Y a-t-il des traits particuliers de l’esprit d’entreprise africain que nous puissions considérer comme pertinents pour les grands débats mondiaux sur le développement et le développement durable ? [..] la différence générale de structure des économies africaines typiques, comparées à l’Occident, fait une grande différence.

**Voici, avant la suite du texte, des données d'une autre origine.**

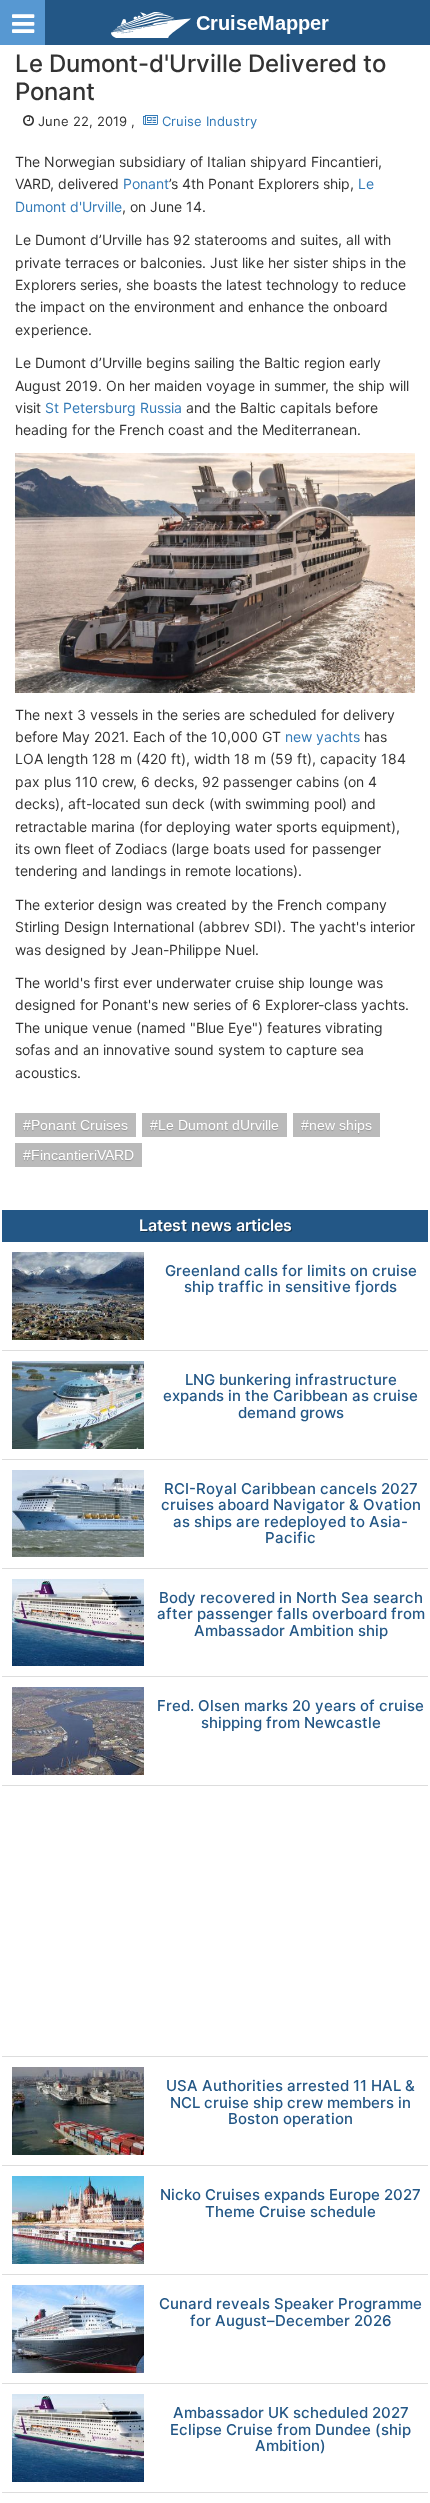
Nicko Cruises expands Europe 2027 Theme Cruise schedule (290, 2203)
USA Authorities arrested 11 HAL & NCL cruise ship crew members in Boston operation (290, 2103)
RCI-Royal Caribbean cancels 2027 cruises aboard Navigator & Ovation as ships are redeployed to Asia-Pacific (291, 1514)
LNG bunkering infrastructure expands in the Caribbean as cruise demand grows (290, 1397)
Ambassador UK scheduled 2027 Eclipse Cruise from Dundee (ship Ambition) (290, 2430)
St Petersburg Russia (113, 407)
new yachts (322, 736)
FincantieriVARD (82, 1155)
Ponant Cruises (79, 1125)
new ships (340, 1125)
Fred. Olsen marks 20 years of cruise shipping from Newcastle (290, 1714)
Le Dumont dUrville (218, 1125)
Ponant (146, 183)
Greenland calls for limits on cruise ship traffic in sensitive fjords (291, 1279)
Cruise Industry (207, 121)
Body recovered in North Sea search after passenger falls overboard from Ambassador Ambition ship (291, 1615)
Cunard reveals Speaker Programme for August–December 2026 (290, 2312)
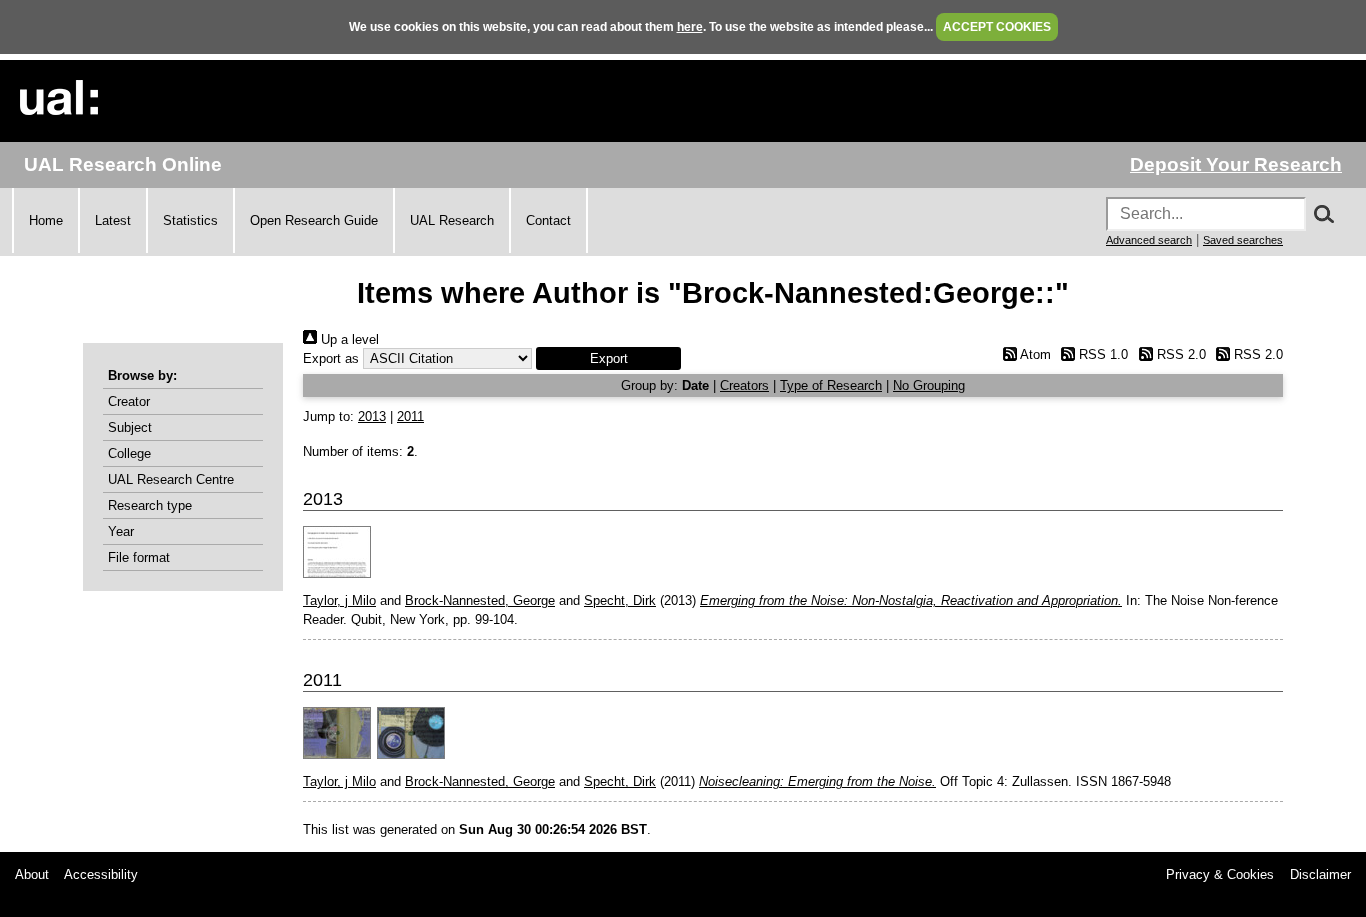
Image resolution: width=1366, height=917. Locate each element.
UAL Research (452, 220)
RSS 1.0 (1101, 354)
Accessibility (101, 874)
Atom (1033, 354)
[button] (608, 358)
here (690, 27)
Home (46, 220)
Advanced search (1149, 240)
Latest (113, 220)
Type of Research (831, 385)
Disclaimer (1320, 874)
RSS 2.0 (1179, 354)
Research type (150, 505)
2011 (410, 416)
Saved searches (1243, 240)
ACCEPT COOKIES (997, 27)
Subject (130, 427)
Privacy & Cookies (1220, 874)
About (32, 874)
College (129, 453)
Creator (129, 401)
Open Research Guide (314, 220)
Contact (548, 220)
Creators (744, 385)
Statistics (190, 220)
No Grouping (929, 385)
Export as (331, 358)
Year (121, 531)
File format (139, 557)
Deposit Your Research (1236, 164)
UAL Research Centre (171, 479)
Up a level (348, 339)
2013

Les ressources moindres des autorités fiscales et de régulation, et la taille plus petite des entreprises signifient, conjointement, que lorsque les entreprises prennent des dispositions complexes pour rationaliser leurs dépenses fiscales, leurs coûts montent plutôt que de baisser. De même, un système financier plus léger rend la notion de fonction de trésorier d’entreprise comme on l’entend à l’Ouest, presque superflue dans le cadre africain.[..] Dans un sens, les entrepreneurs africains gèrent des écosystèmes de profits plutôt que des unités de production.
Ces écosystèmes interagissent avec les autres écosystèmes selon un mode culturellement élaboré qui peut générer très fortes robustesse, résilience et flexibilité.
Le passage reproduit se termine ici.